Question : pourquoi le récit de la Pentecôte insiste-t-il tant sur les langues étrangères que les apôtres ont parlées pour annoncer la résurrection ? Le vrai miracle de la Pentecôte consiste-t-il simplement à parler tout d’un coup une langue que l’on ne connaît pas ? Si c’est cela, aujourd’hui il n’y a plus de miracle de la Pentecôte, parce que les traducteurs automatiques sont de plus en plus performants et accomplissent en un clin d’œil la même prouesse. Or, il y a bien un vrai miracle de la Pentecôte, un miracle pour aujourd’hui, même avec nos traducteurs.

Entrées d'un jeu de données:
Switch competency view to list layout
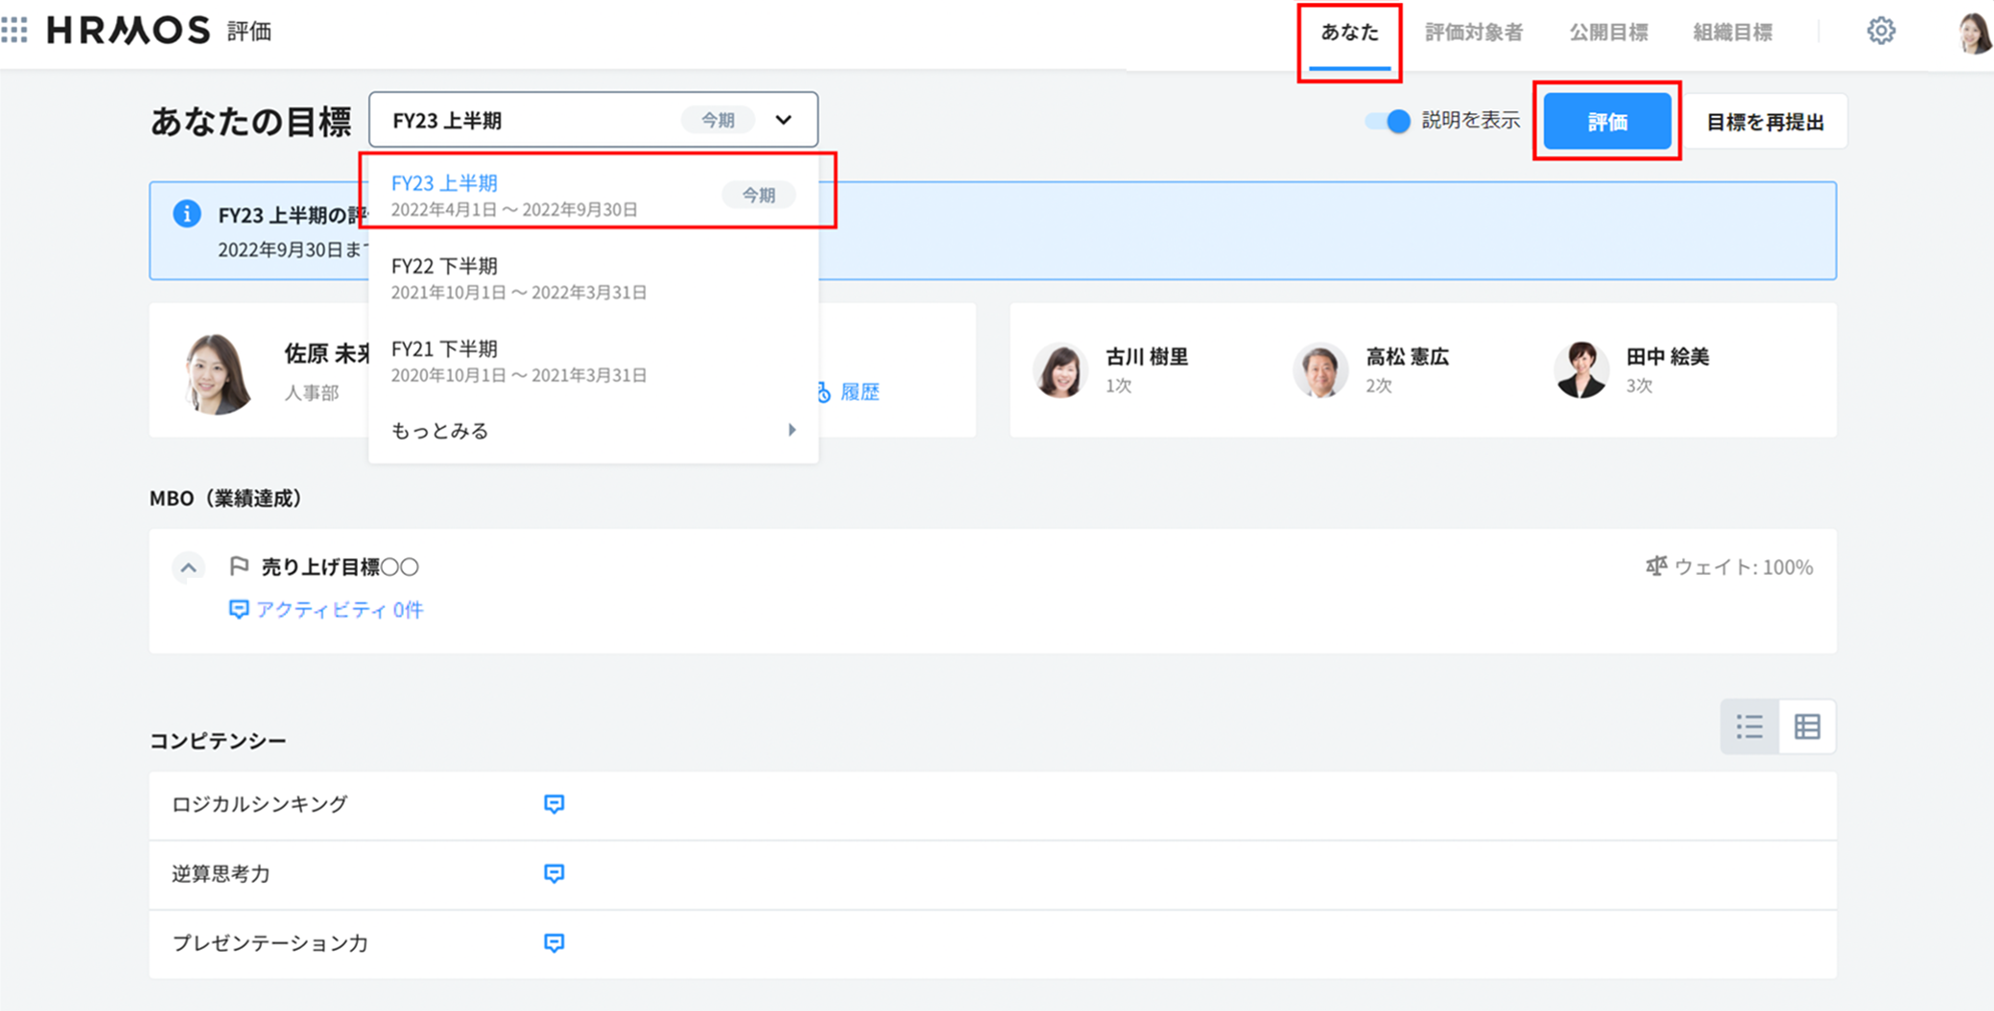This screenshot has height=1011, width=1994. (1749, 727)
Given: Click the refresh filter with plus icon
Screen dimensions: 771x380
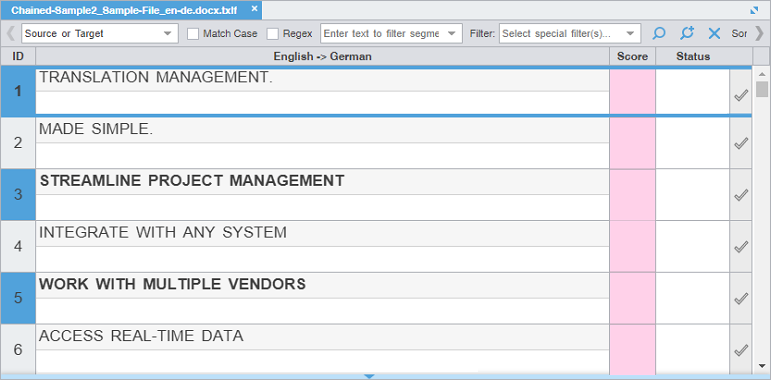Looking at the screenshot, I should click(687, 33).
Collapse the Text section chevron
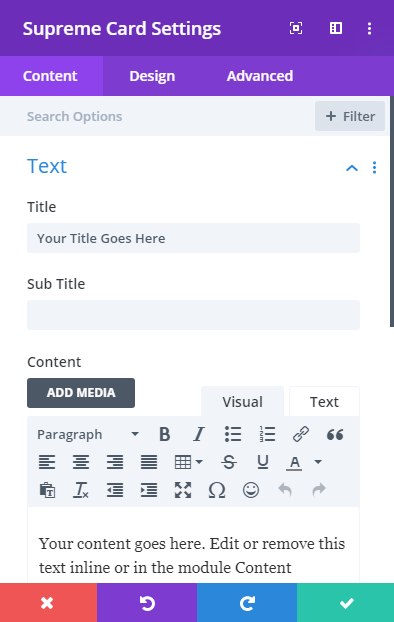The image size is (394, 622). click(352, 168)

Consignes de l'exercice —
1. Relevez toutes les occurrences du mot « miracle » dans le passage sur la Pentecôte, chacune accompagnée du mot qui la précède et du mot qui la suit.
2. Recopiez, dans le passage sur la Pentecôte, la partie qui commence par les mots « Question : pourquoi le » et se termine par « avec nos traducteurs. ».

Réponses par consigne —
1.
- vrai miracle de
- de miracle de
- vrai miracle de
- un miracle pour

2.
Question : pourquoi le récit de la Pentecôte insiste-t-il tant sur les langues étrangères que les apôtres ont parlées pour annoncer la résurrection ? Le vrai miracle de la Pentecôte consiste-t-il simplement à parler tout d’un coup une langue que l’on ne connaît pas ? Si c’est cela, aujourd’hui il n’y a plus de miracle de la Pentecôte, parce que les traducteurs automatiques sont de plus en plus performants et accomplissent en un clin d’œil la même prouesse. Or, il y a bien un vrai miracle de la Pentecôte, un miracle pour aujourd’hui, même avec nos traducteurs.